## [Texto fornecido]
++++++++
2009/02/25

Canibais

Li a notícia há dias: uma tribo amazona atraiu à sua aldeia um rapaz que vivia num povoado vizinho. Depois comeu-o. Quando os familiares procuraram o rapaz, deficiente mental, por sinal (era assim que o chamavam na notícia), encontraram apenas os restos do macabro festim: ossos roídos, o tutano chupado, um cheiro acre a carne esturricada. Os índios, de pança cheia, marimbando-se nos civilizados conceitos de integração e aculturação, arrotavam satisfeitos na sombra das palhotas. Lembro esta história cada vez que oiço os contestatários da legalização do casamento entre homossexuais argumentar que a mesma abrirá a porta a formas de organização familiar indesejáveis, como por exemplo, a poligamia.
O argumento da poligamia é rasteiro, ordinário mesmo. Sinceramente, custa-me vê-lo ser utilizado por quem tenho consideração e admiração. É o caso da Helena de Matos. É que se compara o que não é comparável. O casamento polígamo, ao contrário do casamento entre homossexuais, não assenta nem na igualdade, nem no respeito pela liberdade de cada um. Muito pelo contrário: é tradicionalmente um casamento que explora a mulher. A mulher é menorizada, vista como um objecto que se adquire, usa e deita fora. Não é por acaso que o casamento polígamo quase só existe nos países muçulmanos. Ainda recentemente o Curdistão aprovou uma lei a favor da poligamia que permite aos homens casar-se com uma segunda mulher, caso a primeira seja estéril ou tenha uma doença grave. Se o objecto adquirido for defeituoso, tem sempre o macho, esse magnífico e superior ser dotado de um falo, a possibilidade de o trocar.
++++++++
(Dados recolhidos)
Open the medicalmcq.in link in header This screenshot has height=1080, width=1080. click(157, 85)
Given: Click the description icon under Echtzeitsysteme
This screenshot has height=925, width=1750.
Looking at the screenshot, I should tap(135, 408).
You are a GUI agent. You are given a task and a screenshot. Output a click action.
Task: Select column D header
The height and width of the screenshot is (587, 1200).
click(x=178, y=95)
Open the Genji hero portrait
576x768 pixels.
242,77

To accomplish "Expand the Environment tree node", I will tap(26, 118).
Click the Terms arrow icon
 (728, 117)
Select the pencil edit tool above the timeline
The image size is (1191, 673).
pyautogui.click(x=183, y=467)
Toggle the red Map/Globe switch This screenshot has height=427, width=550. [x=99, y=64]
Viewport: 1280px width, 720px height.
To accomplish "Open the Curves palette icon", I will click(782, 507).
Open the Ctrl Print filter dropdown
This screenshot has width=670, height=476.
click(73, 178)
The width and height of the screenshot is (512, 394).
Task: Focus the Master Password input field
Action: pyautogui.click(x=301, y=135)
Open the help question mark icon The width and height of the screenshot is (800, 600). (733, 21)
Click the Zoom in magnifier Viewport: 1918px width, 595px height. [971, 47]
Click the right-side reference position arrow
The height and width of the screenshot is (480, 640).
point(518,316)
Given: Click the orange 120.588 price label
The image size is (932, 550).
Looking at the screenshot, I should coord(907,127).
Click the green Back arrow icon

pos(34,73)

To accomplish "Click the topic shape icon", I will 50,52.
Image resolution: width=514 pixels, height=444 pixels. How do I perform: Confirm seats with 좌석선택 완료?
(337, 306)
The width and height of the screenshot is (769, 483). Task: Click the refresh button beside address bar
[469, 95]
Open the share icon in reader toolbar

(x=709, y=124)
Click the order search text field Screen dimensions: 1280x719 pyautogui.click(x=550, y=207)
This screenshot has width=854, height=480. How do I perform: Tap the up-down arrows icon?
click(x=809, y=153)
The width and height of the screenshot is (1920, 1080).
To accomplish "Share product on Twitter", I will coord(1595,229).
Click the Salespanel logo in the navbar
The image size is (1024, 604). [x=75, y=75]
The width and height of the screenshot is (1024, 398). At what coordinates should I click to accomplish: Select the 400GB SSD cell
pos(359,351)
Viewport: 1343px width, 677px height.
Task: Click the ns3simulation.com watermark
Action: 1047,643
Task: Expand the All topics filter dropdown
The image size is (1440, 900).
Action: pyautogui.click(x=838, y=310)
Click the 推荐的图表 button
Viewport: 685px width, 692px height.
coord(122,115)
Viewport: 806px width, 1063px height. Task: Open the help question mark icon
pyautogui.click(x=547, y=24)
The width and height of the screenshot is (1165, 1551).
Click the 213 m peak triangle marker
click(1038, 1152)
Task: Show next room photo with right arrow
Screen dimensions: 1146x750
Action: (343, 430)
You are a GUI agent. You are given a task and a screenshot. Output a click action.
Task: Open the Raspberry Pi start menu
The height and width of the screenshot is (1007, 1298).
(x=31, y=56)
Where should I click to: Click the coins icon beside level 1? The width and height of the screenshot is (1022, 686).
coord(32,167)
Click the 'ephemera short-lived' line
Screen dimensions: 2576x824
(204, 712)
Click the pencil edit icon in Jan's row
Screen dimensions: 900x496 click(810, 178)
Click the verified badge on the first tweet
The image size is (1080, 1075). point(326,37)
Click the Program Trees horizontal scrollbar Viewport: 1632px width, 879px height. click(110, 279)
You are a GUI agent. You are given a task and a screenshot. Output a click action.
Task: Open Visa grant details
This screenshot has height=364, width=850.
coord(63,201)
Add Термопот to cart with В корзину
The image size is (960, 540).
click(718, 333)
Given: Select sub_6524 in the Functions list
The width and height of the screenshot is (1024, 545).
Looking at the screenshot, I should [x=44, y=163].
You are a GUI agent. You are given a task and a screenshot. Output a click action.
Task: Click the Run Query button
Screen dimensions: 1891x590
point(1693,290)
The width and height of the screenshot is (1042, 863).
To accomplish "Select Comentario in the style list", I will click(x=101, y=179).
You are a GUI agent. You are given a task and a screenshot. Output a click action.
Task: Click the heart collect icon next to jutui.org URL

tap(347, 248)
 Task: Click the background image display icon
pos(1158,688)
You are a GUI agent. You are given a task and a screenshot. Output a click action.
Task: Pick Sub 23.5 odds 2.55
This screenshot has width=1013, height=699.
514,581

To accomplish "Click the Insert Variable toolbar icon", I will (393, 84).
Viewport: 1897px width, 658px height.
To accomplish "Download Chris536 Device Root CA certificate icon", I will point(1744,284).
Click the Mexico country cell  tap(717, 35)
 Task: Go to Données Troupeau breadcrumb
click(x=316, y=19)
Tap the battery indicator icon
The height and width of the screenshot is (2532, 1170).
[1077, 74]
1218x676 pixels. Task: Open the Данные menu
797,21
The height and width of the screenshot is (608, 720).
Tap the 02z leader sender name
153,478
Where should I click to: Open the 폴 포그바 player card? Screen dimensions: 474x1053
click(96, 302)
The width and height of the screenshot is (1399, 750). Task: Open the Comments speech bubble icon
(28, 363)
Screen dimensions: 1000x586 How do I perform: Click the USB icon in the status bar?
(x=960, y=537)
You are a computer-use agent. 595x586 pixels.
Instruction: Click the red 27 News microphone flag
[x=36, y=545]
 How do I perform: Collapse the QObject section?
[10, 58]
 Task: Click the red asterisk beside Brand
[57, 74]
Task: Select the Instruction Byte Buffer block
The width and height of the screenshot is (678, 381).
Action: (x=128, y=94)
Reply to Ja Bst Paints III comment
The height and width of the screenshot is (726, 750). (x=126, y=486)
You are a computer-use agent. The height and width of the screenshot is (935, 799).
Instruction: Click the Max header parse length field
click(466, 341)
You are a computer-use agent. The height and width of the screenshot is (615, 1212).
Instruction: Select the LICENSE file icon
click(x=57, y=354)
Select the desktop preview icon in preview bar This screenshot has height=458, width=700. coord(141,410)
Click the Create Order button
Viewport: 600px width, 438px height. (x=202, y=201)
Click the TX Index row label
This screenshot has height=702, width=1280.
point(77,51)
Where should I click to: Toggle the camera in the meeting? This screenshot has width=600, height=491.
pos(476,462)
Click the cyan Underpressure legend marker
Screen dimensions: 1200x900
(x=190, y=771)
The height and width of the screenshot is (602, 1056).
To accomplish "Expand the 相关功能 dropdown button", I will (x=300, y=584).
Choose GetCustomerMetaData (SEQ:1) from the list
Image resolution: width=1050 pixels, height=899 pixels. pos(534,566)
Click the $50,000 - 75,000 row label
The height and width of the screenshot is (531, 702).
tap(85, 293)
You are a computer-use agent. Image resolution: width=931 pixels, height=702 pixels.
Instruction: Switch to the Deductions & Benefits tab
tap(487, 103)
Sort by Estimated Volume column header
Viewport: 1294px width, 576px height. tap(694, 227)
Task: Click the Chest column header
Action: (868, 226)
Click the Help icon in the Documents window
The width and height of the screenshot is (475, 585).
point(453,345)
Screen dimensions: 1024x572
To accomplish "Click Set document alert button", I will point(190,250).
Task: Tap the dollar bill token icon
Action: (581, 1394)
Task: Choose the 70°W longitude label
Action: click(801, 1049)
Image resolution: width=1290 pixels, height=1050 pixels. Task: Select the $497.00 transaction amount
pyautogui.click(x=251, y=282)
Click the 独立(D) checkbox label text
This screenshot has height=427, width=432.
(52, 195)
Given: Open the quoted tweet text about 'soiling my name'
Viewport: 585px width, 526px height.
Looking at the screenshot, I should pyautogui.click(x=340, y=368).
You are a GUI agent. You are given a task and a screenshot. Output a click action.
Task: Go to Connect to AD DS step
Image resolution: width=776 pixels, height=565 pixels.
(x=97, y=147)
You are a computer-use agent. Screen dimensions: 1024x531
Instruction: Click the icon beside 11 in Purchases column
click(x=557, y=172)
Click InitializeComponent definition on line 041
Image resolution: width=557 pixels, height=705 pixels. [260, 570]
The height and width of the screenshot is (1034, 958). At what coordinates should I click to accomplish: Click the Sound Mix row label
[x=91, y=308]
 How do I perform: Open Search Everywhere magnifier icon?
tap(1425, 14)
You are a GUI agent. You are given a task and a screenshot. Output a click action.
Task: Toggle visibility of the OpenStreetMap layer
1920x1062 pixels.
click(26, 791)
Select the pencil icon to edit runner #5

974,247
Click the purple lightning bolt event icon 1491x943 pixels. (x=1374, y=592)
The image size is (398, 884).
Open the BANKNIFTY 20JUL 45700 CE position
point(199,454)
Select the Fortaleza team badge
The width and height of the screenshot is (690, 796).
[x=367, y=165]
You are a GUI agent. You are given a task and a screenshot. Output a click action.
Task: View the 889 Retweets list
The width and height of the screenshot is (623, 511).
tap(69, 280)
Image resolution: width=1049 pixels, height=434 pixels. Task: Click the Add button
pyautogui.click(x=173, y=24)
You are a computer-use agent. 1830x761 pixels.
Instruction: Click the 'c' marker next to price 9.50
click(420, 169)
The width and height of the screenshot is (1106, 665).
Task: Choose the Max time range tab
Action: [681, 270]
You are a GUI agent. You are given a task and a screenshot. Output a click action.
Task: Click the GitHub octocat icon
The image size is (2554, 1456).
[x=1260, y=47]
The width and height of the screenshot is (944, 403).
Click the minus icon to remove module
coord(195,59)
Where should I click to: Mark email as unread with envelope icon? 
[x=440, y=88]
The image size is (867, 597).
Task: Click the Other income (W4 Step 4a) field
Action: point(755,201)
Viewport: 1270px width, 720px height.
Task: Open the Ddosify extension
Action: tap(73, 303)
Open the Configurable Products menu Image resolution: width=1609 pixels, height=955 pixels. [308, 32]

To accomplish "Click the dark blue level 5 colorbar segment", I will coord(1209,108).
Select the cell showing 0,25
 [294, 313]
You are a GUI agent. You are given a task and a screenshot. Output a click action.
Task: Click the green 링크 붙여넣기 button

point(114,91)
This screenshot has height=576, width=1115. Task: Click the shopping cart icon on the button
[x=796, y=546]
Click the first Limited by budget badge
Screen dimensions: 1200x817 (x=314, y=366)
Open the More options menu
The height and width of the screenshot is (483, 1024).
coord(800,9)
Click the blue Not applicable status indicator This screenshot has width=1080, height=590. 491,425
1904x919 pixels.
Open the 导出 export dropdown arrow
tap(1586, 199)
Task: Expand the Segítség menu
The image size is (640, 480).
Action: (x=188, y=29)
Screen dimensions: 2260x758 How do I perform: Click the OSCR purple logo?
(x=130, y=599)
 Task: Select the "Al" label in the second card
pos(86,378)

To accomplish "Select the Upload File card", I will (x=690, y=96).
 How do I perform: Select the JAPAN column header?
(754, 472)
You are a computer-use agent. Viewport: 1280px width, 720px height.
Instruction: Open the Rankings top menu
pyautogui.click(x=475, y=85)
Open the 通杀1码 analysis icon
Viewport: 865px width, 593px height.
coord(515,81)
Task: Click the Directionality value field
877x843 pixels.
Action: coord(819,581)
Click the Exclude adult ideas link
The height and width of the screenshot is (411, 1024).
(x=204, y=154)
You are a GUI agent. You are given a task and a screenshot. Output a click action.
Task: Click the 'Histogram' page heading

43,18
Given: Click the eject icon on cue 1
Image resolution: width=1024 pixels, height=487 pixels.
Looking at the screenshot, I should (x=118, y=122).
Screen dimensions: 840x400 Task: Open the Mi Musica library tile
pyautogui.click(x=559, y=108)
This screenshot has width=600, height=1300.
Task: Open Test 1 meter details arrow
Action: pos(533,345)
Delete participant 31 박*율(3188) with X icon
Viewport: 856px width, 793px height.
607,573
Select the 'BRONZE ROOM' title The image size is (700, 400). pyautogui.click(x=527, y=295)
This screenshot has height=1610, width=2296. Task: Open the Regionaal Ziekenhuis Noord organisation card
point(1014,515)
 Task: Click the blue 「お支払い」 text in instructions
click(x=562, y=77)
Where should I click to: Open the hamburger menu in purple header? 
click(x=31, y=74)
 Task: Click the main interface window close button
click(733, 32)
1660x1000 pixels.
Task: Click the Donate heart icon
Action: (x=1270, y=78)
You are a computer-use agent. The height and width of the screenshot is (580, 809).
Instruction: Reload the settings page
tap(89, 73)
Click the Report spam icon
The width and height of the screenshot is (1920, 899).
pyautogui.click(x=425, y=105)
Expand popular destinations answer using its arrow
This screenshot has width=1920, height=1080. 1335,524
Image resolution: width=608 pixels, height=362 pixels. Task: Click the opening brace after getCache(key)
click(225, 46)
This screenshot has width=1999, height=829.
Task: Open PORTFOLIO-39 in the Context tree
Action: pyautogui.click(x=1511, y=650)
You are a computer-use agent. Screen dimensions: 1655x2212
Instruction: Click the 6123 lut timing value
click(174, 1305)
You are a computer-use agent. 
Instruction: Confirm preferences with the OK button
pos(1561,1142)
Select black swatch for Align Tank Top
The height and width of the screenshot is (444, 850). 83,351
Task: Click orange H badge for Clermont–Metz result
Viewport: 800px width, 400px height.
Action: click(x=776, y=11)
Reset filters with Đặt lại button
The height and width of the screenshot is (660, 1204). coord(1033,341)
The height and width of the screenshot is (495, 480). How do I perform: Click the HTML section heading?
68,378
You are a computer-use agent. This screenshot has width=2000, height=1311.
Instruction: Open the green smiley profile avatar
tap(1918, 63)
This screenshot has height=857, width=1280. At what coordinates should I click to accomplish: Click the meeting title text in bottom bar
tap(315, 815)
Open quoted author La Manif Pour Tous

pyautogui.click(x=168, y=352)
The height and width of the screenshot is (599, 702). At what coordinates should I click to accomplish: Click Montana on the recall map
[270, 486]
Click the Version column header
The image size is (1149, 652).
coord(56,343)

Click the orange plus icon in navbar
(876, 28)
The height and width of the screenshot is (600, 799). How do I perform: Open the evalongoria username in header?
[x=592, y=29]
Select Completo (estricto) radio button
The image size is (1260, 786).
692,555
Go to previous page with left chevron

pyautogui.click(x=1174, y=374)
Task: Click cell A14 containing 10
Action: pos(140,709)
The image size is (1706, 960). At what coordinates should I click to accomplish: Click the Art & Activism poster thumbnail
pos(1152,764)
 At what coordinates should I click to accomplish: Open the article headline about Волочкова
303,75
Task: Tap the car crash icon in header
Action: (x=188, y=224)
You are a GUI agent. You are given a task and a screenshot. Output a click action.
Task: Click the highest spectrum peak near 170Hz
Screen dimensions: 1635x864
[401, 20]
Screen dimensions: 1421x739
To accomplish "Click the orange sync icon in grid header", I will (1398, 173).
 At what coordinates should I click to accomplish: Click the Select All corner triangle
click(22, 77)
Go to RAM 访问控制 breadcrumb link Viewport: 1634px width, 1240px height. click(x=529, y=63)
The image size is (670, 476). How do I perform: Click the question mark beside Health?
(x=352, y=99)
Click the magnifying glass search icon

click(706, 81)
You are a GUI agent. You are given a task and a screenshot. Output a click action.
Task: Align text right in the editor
++++++++
## [Instruções das tarefas]
1. Reproduza tudo o que vai desde "Li a notícia" até "exemplo, a poligamia." no texto fornecido, sem alterar nada.
2. Responda às perguntas seguintes com base no texto fornecido.
(a) Onde vivia o rapaz que a tribo atraiu à sua aldeia?
(b) Que pessoa, segundo o autor, usa o argumento da poligamia?
(c) Em que casos a lei aprovada no Curdistão permite a um homem casar-se com uma segunda mulher?

## [Respostas dadas]
1.
Li a notícia há dias: uma tribo amazona atraiu à sua aldeia um rapaz que vivia num povoado vizinho. Depois comeu-o. Quando os familiares procuraram o rapaz, deficiente mental, por sinal (era assim que o chamavam na notícia), encontraram apenas os restos do macabro festim: ossos roídos, o tutano chupado, um cheiro acre a carne esturricada. Os índios, de pança cheia, marimbando-se nos civilizados conceitos de integração e aculturação, arrotavam satisfeitos na sombra das palhotas. Lembro esta história cada vez que oiço os contestatários da legalização do casamento entre homossexuais argumentar que a mesma abrirá a porta a formas de organização familiar indesejáveis, como por exemplo, a poligamia.

2.
(a) Vivia num povoado vizinho.
(b) A Helena de Matos.
(c) Quando a primeira mulher é estéril ou tem uma doença grave.